Na primeira proposição, sobre a natureza feminina, destaca-se o papel das mulheres (àquele da área privada do lar) como uma qualificação positiva para a ocupação da vida pública, há uma feminização do espaço público e uma tentativa de colocar as mulheres como reguladoras da probidade e da integridade na política.

Essa abordagem honesta, do caráter feminino, esclarece as segunda e terceira proposições, uma vez que as mulheres trariam para a política um conjunto diferente de valores e experiências que enriqueceriam a vida política.

Desses argumentos apresentados, decorrem algumas inquietações: primeiro: governos com propensão a práticas corruptas tenderiam a afastar as mulheres da arena pública para manter a estrutura de ganhos ilícitos; segundo, considerando que a arena pública é um local corruptor isso pode resultar no afastamento das mulheres com medo de comprometer-se em “negócios sujos”; e terceiro, refere-se ao estigma que recaí sobre as mulheres como “saneadoras” da vida pública enquanto os homens teriam uma tendência natural à improbidade.
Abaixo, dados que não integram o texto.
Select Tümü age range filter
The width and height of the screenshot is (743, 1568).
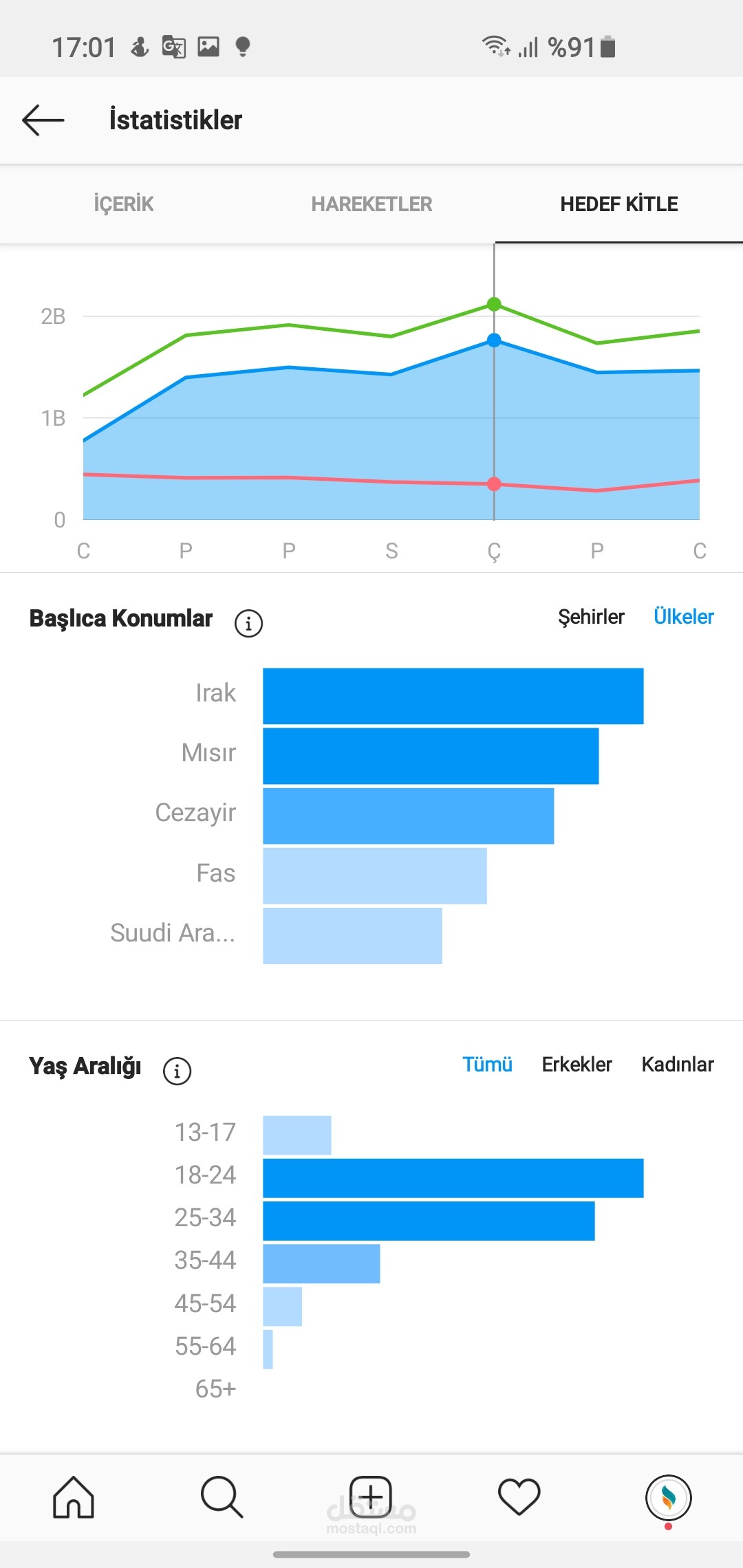click(487, 1065)
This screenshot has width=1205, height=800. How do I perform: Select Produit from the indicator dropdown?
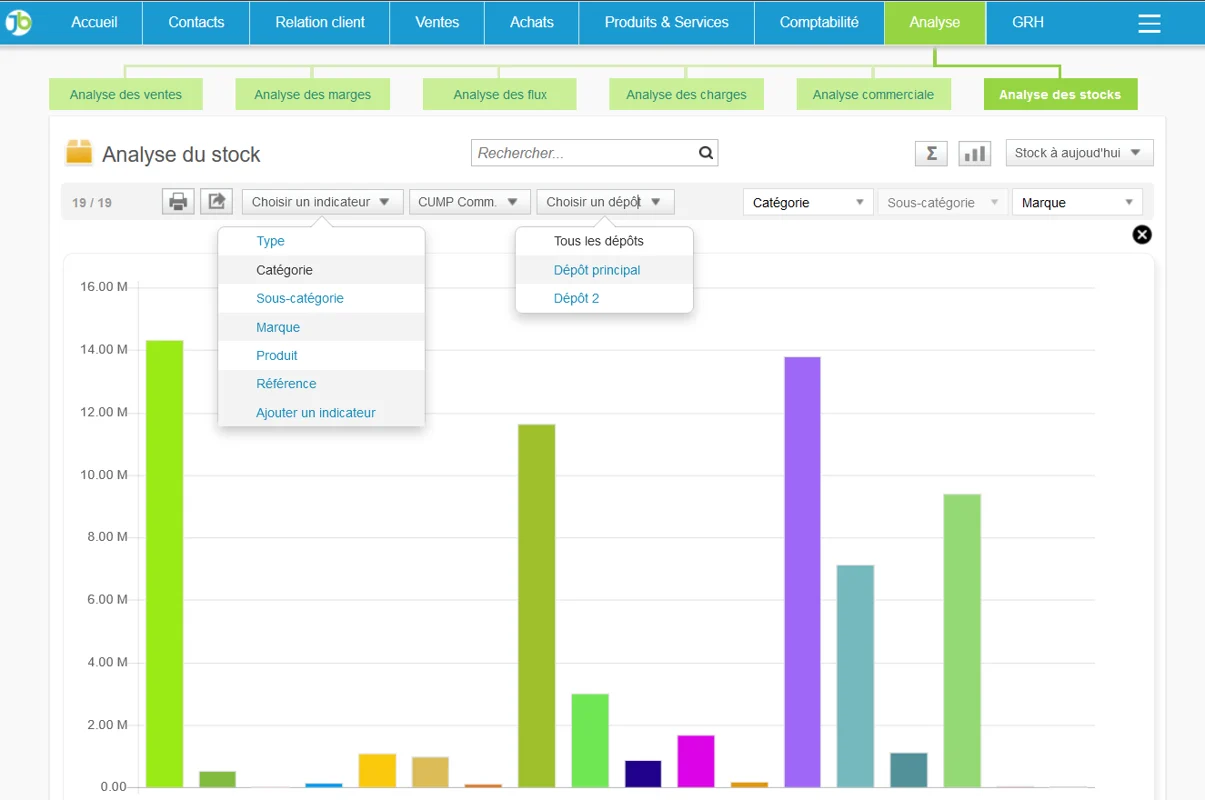[277, 355]
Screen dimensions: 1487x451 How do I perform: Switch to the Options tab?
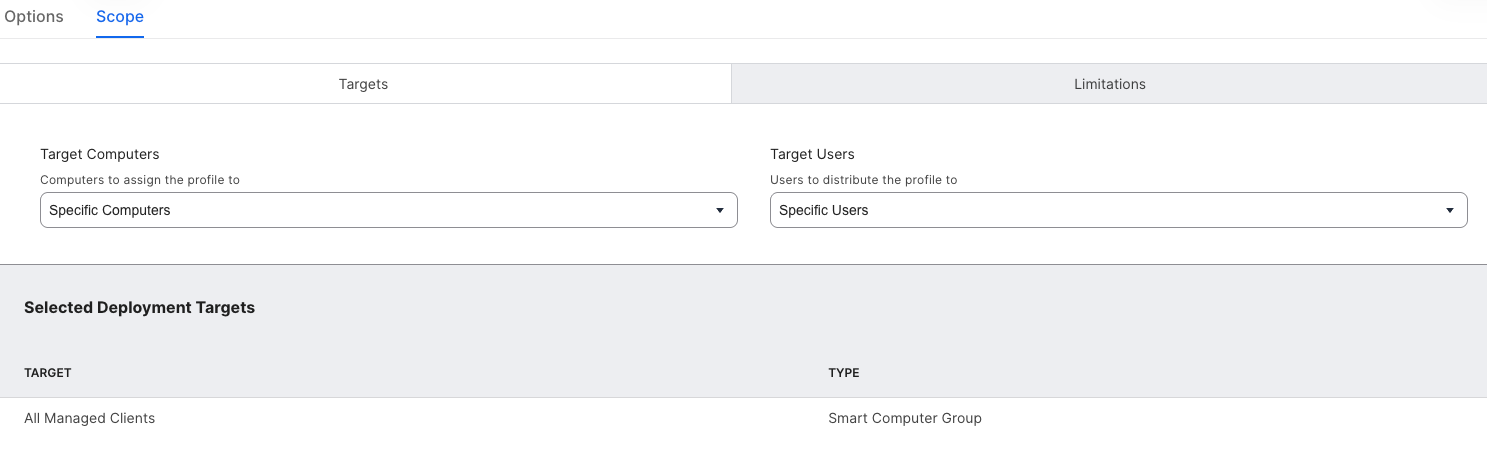tap(34, 17)
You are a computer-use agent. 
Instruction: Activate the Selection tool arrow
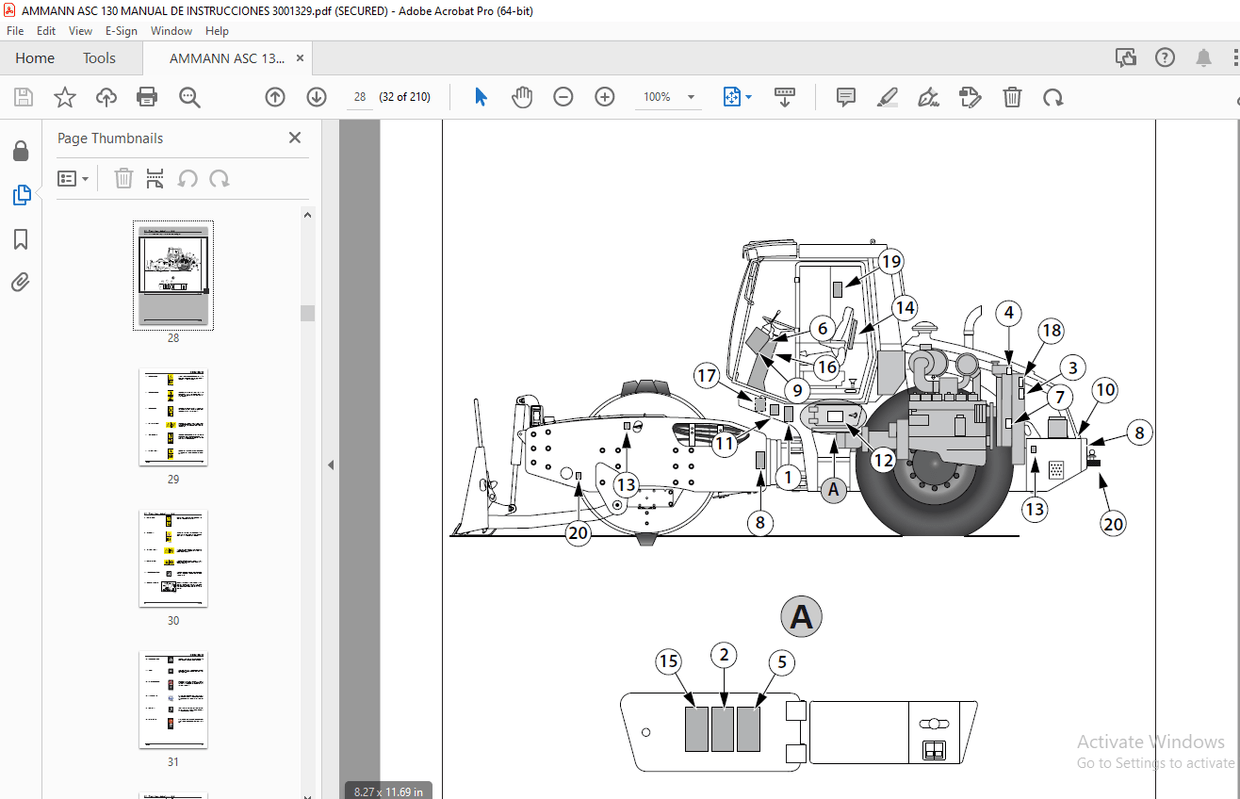pyautogui.click(x=479, y=97)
Esta ideia de associar a virtude feminina com incorruptibilidade não é nova, baseia-se na natureza moral “superior” das mulheres e sua propensão a trazer sua boa moralidade para influenciar a vida pública e, principalmente, a condução da política.

Se as mulheres exibem preferências por comportamentos probos na política ou se é um mito, pode estar na justificativa de que mulheres são excluídas de oportunidades o que dificulta a avaliação sobre uma menor propensão às práticas corruptas. Para além, a associação a menor corrupção e participação feminina na arena pública depende de outras questões mais complexas como educação, vida familiar, igualdade e qualidade da democracia, que divergem de um país para outro.

Nos países nórdicos, por exemplo, há evidências de que a participação feminina reduz às práticas de corrupção, porém são democracias estáveis e que orientam-se pela boa governança. No Peru, em 1998, o presidente Fujimori, anunciou que a força policial de trânsito de 2.500 homens em Lima teria a participação feminina dado que as mulheres seriam mais honestas e moralmente confiáveis do que os homens (Goetz, Anne Marie. Political Cleaners: Women as the New Anti-Corruption Force?, 2007). Após uma década desta iniciativa de feminização, uma pesquisa de acompanhamento revelou uma redução dos subornos e pagamentos de propina no trânsito local (Karim, Sabrina. Madame officer, 2011).

Nesta mesma linha, El Salvador, Panamá, Equador e Bolívia incorporaram mulheres em suas divisões de trânsito (Karim, 2011). A ideia de “feminizar” os tomadores de decisão também foi posta em prática em Uganda, onde o presidente Yoweri Museveni atribuiu a maioria dos cargos do tesouro às mulheres (Goetz, 2007).

Verifica-se, pois, que há diversas iniciativas nos países para aumentar da presença de mulheres na política e demais setores, comumente justificado com base na igualdade de gênero e redução da pobreza, podendo haver uma recompensa de eficiência que é a redução da corrupção na arena pública.

Rita de Cássia Biason
é Cientista Política e Professora na Universidade Estadual Paulista “Júlio de Mesquita Filho” - UNESP/Franca.